Monte Carlo Markov Chain, Bayes and Matrix Factorisation

The method in the previous notebook was based on minimising the sum-squared-error. There are fundamentally good reasons for choosing this as a cost function, which might become apparent in the following. In this notebook, I review the idea of the monte carlo markov chain, and Gibbs sampling (a simple MCMC method), most of this is from Bishop. I next apply these ideas to the paper by Salakhutdinov and Mnih (2008).

Monte Carlo Markov Chain is a method for estimating the distribution of a probability distribution. It works by repeatedly estimating a new state from a previous state. More likely states will occur more frequently, and so, over time the states visited will begin to represent the true distribution. There are proper proofs of this!

We have some mysterious high-dimensional distribution \(p(\mathbf{z})\), which we want to estimate.

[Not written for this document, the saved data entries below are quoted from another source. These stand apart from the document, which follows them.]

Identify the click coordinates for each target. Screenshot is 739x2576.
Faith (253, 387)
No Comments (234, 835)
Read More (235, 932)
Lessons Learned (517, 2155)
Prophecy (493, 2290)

If we start in state \(\mathbf{z}^{(1)}\) then we create a new state \(\mathbf{z}^{(2)}\) sampled from \(q(\mathbf{z} | \mathbf{z}^{(1)})\)

Basic Metropolis

Based on Bishop

We consider a vector \(\mathbf{z}\), which has a probability of \(p(\mathbf{z}) = \tilde{p}(\mathbf{z}) / Z_p\). Where \(\tilde{p}(\mathbf{z})\) is an un-normalised distribution and \(Z_p\) is the normalising constant.

For the basic metropolis version, we assume that the direction of events doesn't matter: \(q(\mathbf{z}^{(1)} | \mathbf{z}^{(2)}) = q(\mathbf{z}^{(2)} | \mathbf{z}^{(1)})\) (symmetric).

There are a few other rules, but we'll first make a little function to generate a new vector, and another to tell us its probability.

In [445]:
import numpy as np

#Generate a new vector, sampled from a gaussian distribution centred at oldVector, with standard deviaton s
def genNewVector(oldVector=[0.,0.],s=2):
    return oldVector + np.random.randn(1,2)*s

#Probability of vect
def prob(vect):
    mean = np.array([3,3])
 #   covar = np.array([[3,3],[0,1]])
    covar = np.array([[2,1],[1,2]])
    #left out normalisation term
    return np.exp(-1/2*(np.dot(np.dot((vect - mean) , np.linalg.inv(covar)) , (vect-mean).T)))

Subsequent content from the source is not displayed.